Last Tuesday, Turkey experienced its worst industrial disaster in decades: an explosion at a coal mine in Manisa province killed at least 301 miners, injured another 80 and left the country in mourning. In the aftermath, Turkey’s citizens have been outraged at revelations of the working conditions of the miners, provided with none of the refuge chambers (standard in most countries) that could have saved them; the owner of the mine company had decided that they would cost too much.
Adding insult to injury, representatives of the Soma Coal Mining Company went to ground after the disaster, not answering phones and only appearing three days after the event for a tense press conference in which they tried to deflect the blame. The Turkish state, too, did a regrettable job in its handling of ensuing protests, sending heavily armed riot police to counter demonstrators. Pictures meanwhile emerged of the nineteenth century-like working conditions of the mine, where workers earned as little as £453 a month; even the changing rooms were in deplorable condition.
Those images were eerily reminiscent of some of the scenes in The Butterfly’s Dream (Kelebegin rüyasi), Yılmaz Erdoğan’s moving drama screened here last year. Watched by more than 800,000 viewers in its first week (it also screened at the London Turkish Film Festival), it tells the story of Muzaffer Tayyip Uslu and Rüştü Onur, two young and poor Turkish poets living in the mining town of Zonguldak during 1940s.
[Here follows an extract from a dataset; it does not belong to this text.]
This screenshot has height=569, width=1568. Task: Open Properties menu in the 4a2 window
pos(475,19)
The single-party rule of the time had introduced a so-called ‘varlık’ (existence) tax, asking all citizens to pay special taxes to the state. Those who couldn’t pay were forced to work at state-owned industries, including the recently nationalised coal mines. In the film, Erdoğan plays Behçet Necatigil, a famous Turkish poet and translator who teaches and assists Uslu and Onur at school, trying to help them survive an era of political oppression where children as young as 16 were forced to work in mines; anyone trying to escape their national duty was arrested.
The film’s most impressive scenes take place inside a Zonguldak coal mine. Shot by Nuri Bilge Ceylan’s longtime cinematographer Gökhan Tiryaki, they represent the terrifying experiences of workers whom local officials treated as prisoners.
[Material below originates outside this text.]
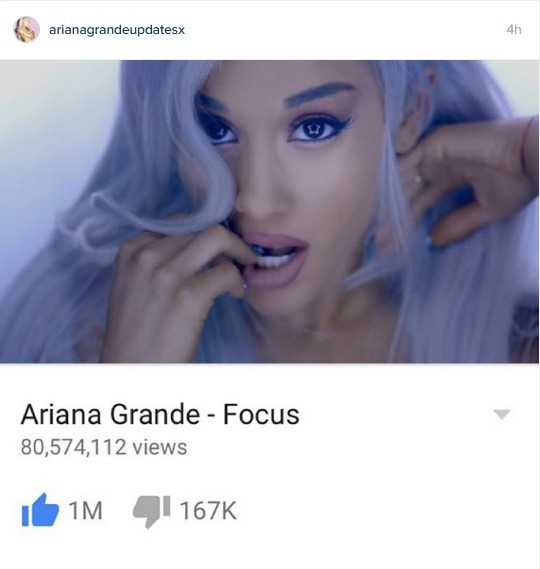Open the Ariana Grande - Focus title
Screen dimensions: 540x569
tap(160, 414)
Another Turkish film about coal miners was Yavuz Özkan’s 1978 Maden (The Mine), featuring the well-known Turkish actor Cüneyt Arkın as İlyas, a miner struggling for workers rights. Turkish film buffs last week shared on Twitter its scene in which İlyas, having been ignored by union leaders, voices the outrage of his fellow miners at being treated like animals.
At this week’s Cannes Film Festival, where Winter’s Sleep (Kış Uykusu) competes for the Palme d’Or in the main competition, the film’s director Nuri Bilge Ceylan and his team mourned the miners, wearing commemorative ribbons and criticising the lack of accountability for officials, during a press conference on Saturday. (On Sunday, Turkish police arrested three people who face charge of causing multiple deaths at the mine.)
A few days after the accident, Erdoğan (who played the police chief in Ceylan’s previous film, Once Upon a Time in Anatolia) published a poem about the disaster. He ended it with a reference to the expensive, shiny boots of mine executives, which stood in stark contrast with those of a mine survivor who, in a now-famous video, asked the aid workers at an ambulance whether he should take off his boots, so as not to dirty the stretcher.
“Write down the wills of our brothers on your expense bills,
Deduct from taxes the pains of our orphaned children,
Create a life based on cold numbers inside the dark and damp corridors of your mine.
Nobody is strong enough to forgive those responsible for what has happened. Only the Creator can do the forgiving.
May Allah forgive you.
Now take off those expensive boots of yours
So that you don’t dirty this world any longer.”